Study: Low Dose Estrogen Boosts
Bone Health, Minimizes Side Effects
The first clinical trial to compare the effects of different doses of estrogen on bone turnover in older women has shown that lower doses of estrogen improve bone health, while minimizing side effects in healthy women aged 65 and older.
The principal investigator of the study, Karen Prestwood of the UConn Center on Aging at the Health Center, found that one-quarter of the current 1 mg dose of estrogen recommended as part of estrogen replacement therapy is equally effective and has fewer side-effects in older women.
Estrogen replacement therapy has long been recognized to treat symptoms of menopause, reduce bone loss, and treat osteoporosis, but women frequently experience breast tenderness, fluid retention, headaches and bloating.
The results of Prestwood's study indicate that older women may be able to reap the benefits of estrogen replacement therapy without the side effects. This should be encouraging for women who may be avoiding taking estrogen because of possible adverse effects, she said.
A group of 106 Caucasian, African-American and Hispanic women over age 65 participated in the study. After 12 weeks, bone turnover had significantly decreased in the participants taking 0.25, 0.5 or 1 mg. of estradiol, a form of estrogen. The group taking the lowest dose had no more side effects than the group taking a placebo, while the two higher doses had more side effects than the groups receiving the placebo or the lowest dose. Decreases in bone turnover among the women who took 0.25 mg of estradiol were the same as the decreases in the women who took 1 mg.
Bone turnover is the bone remodeling cycle in which new bone is formed as older bone is dissolved. Osteoporosis develops when more bone is dissolved than is formed. This process thins and weakens bones and puts individuals at serious risk for fractures, which commonly occur to the spine, wrist and hip. More than 10 million Americans have been diagnosed with osteoporosis and about 18 million are likely to develop it.
"It is possible that different women require different doses of estrogen. It is also conceivable that the same woman may require different doses of estrogen at different times in her life," says Prestwood. "We need to better understand how to treat women individually."
She cautions women already being treated with the usual dose not to arbitrarily lower their dose, however. For women having problematic side effects, a lower dose may be something to consider, but only after discussing it with their physicians.
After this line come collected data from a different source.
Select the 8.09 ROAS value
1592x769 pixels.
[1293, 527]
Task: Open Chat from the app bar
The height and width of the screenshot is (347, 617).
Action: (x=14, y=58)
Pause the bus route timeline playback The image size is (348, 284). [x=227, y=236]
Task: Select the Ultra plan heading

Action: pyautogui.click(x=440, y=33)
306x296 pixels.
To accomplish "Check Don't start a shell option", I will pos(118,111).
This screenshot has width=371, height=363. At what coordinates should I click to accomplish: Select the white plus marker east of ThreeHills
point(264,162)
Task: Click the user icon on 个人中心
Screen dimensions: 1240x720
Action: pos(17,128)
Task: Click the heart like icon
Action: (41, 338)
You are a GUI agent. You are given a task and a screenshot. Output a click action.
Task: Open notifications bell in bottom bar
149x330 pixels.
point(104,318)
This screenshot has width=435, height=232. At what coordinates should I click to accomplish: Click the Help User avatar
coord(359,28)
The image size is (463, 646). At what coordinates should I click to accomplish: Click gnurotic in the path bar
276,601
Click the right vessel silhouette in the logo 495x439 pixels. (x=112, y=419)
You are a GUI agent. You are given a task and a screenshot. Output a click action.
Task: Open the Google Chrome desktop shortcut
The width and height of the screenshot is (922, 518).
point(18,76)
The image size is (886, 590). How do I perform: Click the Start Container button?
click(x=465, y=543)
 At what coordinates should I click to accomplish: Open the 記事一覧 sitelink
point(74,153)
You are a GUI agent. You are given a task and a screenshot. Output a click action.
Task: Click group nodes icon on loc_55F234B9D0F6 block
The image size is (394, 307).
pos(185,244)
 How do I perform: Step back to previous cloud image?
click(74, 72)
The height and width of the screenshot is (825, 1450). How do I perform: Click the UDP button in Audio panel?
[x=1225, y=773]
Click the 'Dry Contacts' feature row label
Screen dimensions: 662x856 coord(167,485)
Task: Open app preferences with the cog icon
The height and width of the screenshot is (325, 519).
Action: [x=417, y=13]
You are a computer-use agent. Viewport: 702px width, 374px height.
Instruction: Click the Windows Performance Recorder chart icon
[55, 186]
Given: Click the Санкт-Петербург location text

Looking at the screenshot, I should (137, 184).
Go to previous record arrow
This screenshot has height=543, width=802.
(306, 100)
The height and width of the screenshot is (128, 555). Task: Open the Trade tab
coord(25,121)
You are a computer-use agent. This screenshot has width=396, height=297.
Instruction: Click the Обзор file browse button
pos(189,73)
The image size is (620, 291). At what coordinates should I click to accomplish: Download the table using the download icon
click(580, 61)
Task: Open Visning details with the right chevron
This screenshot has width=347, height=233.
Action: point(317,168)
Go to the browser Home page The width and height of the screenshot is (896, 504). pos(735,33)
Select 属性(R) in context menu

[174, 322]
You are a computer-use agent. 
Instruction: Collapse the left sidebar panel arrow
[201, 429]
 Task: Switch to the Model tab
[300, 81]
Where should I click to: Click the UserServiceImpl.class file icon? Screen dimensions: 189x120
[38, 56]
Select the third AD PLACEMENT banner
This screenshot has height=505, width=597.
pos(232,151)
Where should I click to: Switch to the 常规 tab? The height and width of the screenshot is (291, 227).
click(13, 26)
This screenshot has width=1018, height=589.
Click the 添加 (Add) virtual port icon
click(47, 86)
The study was conducted at the UConn Health Center by Prestwood and Anne Kenny, assistant professors of medicine; Christine Unson, research associate at the Claude Pepper Older Americans Independence Center at the UConn Center on Aging; and Martin Kulldorff, Department of Community Medicine. The Pepper Center is one of 10 such centers funded by the National Institutes of Health that conduct research on muscle and bone problems, especially osteoporosis.